New Mexico Files Second Lawsuit Against Interim Storage

By Benjamin Weiss

The state of New Mexico is expanding its legal campaign against spent fuel storage with a new lawsuit challenging a proposed interim storage facility in Texas, according to a press release this week.

State attorney general Hector Balderas and the New Mexico Environment Department (NMED) asked a judge in the Tenth Circuit Court of Appeals to review the Nuclear Regulatory Commission’s decision to license Interim Storage Partners’ (ISP) proposed interim storage site in Andrews, Texas, according to a news release published Monday.

“The NRC has rammed through this approval of a nuclear waste dump just outside of New Mexico’s border in violation of the clear intent of Congress and without due regard to the risks and expenses it would impose on our State,” Balderas said in the release.

In his argument, attached to the press release, Balderas said that NRC’s environmental impact statement (EIS) for the proposed Texas site runs afoul of the National Environmental Policy Act (NEPA). The agency’s EIS “has satisfied neither statutory nor regulatory requirements and its record of decision eschews reasonable consideration of environmental impacts” of the proposed site, Balderas argued. At deadline Friday the case had yet to be docketed with the Tenth Circuit.

New Mexico is also locked in a legal battle with NRC over another proposed interim storage site in its own state. A separate suit filed by Balderas over Holtec International’s planned site in Eddy County, N.M. is awaiting judgement in the U.S. District Court for New Mexico, where NRC has asked a judge to dismiss the case.

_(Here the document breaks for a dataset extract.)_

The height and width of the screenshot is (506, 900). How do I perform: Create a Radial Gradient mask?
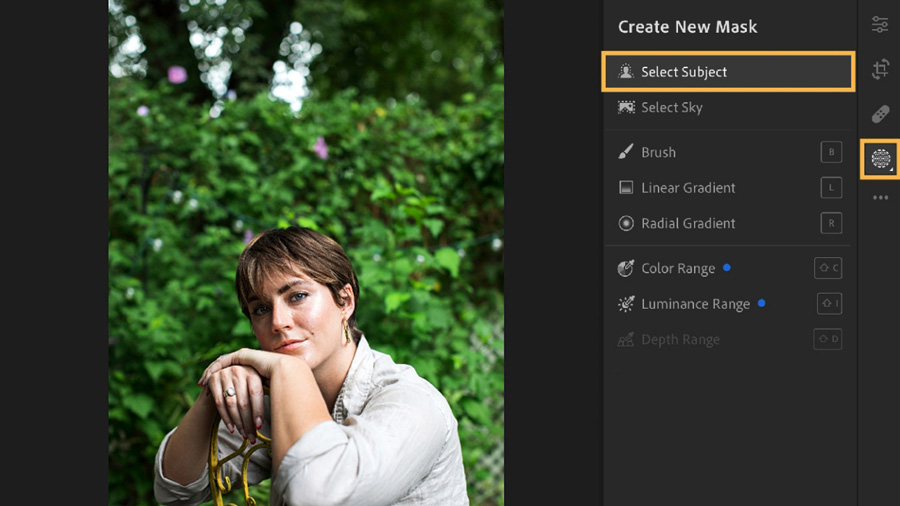[688, 223]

The states and other stakeholders have looked to federal law in recent months to shoot down the two proposed interim storage sites. Both Texas and New Mexico have argued that NRC would run afoul of the Nuclear Waste Policy Act (NWPA), the government’s guiding beacon for rad waste policy, if it licensed either the Holtec or ISP sites. 

The states contend that the NWPA bars the feds from building interim storage until a permanent spent fuel repository exists — and with Yucca Mountain in Nevada on ice for the foreseeable future, none currently does. 

Some experts, and NRC itself, disagree with that notion, arguing that the commission is governed under the Atomic Energy Act and not the NWPA — and that, in any case, the NWPA’s provisions on interim storage licenses only apply to federal sites, not commercially owned and operated facilities such as those proposed by ISP and Holtec.

So far, neither argument has been tested in court.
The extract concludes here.